In a review article, Li et al. [
3] summarized some recent advances in applying nucleic acids for cell membrane engineering, particularly focusing on molecular sensing and imaging, cell–cell communication and activity regulation, and biomimetic membrane structures. Functional nucleic acids, such as aptamers and DNAzymes, have proven to be powerful for cell surface sensing and imaging due to their flexible design and ease of modification. By conjugating with hydrophobic lipids, these functional nucleic acids have been used for monitoring extracellular pH, metal ions, neurotransmitters, and signaling molecules in cellular microenvironments. Of note, lipid-modified DNA probes can also be anchored on the live cell membrane for monitoring dynamic molecular encounters and sensing intercellular mechanical forces. Another major application of membrane anchored-DNA probes was to mimic and manipulate cell–cell interactions for immunotherapy or stimuli-responsive regulation. DNA-based molecular probes have also shown great potential for monitoring and regulating cell surface receptors. Furthermore, DNA nanostructures are ideal materials for constructing biomimetic membranes and nanopores for controlled target transportation.
Lastly, Tang et al. [
4] reviewed recent progress in using DNA nanotechnology to obtain precise molecular information, particularly in the structural determination and reconstruction of proteins, protein–protein interactions, and measurement of molecular forces. For example, a self-assembled DNA nanobarrel was designed as an in vitro lipid scaffold to reconstitute a single membrane protein: alpha-hemolysin. Furthermore, to reconstruct larger sized membrane proteins for structural determination, lipid-decorated DNA-corralled nanodisc can also be devised. As another example to map the nano-environment and interactions among membrane proteins, a non-microscopy-based method for the in situ ensemble analysis of membrane protein nanodomains (such as Her2) was developed based on a DNA nanocomb structure on SK-BR-3 and MCF-7 cell membranes. In addition, cell surface protein receptors can mediate and transmit mechanical forces between the cell and its microenvironment. DNA-based tension probes have been rationally designed to measure these piconewton-level forces. Moreover, dynamic mechanical information storage could be achieved using these DNA probes to enable the imaging of short-lived cellular forces.

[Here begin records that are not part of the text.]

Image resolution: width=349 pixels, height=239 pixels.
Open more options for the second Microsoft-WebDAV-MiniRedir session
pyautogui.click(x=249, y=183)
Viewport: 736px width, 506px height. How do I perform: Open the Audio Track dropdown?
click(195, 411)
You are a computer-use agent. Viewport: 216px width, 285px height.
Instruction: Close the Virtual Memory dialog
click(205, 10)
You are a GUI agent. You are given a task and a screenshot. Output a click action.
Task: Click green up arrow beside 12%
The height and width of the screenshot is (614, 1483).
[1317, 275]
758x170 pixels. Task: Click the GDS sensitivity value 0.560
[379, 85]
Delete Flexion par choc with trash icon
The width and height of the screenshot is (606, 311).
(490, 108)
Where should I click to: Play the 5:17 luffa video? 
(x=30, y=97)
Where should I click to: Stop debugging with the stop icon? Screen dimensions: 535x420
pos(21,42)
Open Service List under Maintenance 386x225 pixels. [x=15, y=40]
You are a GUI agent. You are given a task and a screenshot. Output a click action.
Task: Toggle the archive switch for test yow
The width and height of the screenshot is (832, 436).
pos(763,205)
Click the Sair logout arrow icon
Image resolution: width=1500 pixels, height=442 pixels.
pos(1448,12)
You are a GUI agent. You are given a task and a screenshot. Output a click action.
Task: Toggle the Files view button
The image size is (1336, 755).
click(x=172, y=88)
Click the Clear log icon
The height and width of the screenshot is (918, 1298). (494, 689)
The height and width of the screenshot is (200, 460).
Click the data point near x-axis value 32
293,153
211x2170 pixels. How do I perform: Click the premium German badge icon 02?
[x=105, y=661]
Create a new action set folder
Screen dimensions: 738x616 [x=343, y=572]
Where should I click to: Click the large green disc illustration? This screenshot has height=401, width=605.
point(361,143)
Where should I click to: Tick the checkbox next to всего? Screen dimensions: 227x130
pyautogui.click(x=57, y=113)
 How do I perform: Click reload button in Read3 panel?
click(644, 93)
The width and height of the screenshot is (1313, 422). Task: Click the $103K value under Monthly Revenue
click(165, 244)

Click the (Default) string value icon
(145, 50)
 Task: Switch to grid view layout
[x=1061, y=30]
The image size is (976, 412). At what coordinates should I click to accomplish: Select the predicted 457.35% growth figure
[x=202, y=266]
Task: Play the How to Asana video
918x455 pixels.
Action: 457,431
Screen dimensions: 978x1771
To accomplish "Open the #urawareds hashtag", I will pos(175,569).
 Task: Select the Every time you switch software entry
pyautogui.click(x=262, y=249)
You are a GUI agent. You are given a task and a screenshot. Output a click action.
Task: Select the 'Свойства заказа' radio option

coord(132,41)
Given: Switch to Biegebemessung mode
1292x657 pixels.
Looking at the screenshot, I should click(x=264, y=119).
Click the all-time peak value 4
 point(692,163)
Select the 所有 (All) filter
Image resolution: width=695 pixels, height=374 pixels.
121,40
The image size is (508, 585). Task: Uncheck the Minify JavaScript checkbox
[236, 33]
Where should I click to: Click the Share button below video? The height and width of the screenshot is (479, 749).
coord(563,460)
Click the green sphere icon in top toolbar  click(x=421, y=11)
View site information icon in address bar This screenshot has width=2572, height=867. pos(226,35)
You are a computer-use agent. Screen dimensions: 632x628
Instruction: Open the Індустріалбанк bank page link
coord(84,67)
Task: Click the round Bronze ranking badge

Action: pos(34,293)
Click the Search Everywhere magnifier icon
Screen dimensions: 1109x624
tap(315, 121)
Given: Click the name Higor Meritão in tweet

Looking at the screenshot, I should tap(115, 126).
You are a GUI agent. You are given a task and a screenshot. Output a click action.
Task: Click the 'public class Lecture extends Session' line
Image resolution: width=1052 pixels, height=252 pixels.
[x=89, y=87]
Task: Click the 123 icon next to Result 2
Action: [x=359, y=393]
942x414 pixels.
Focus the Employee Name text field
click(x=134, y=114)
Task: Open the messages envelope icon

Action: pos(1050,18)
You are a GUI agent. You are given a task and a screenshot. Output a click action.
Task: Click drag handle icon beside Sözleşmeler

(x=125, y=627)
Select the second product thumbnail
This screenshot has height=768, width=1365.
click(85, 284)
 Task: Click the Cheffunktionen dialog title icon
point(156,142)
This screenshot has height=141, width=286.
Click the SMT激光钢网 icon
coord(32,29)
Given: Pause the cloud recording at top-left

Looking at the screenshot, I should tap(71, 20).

In conclusion, the exciting findings and critical discussions from these contributions highlighted the unique and critical roles of DNA nanotechnology on biological membranes. Numerous DNA nanostructures and nanodevices demonstrated their excellent capabilities in membrane applications. This Special Issue provides general guidelines and in-depth information to facilitate further developments of this emerging field of DNA nanotechnology on bio-membranes.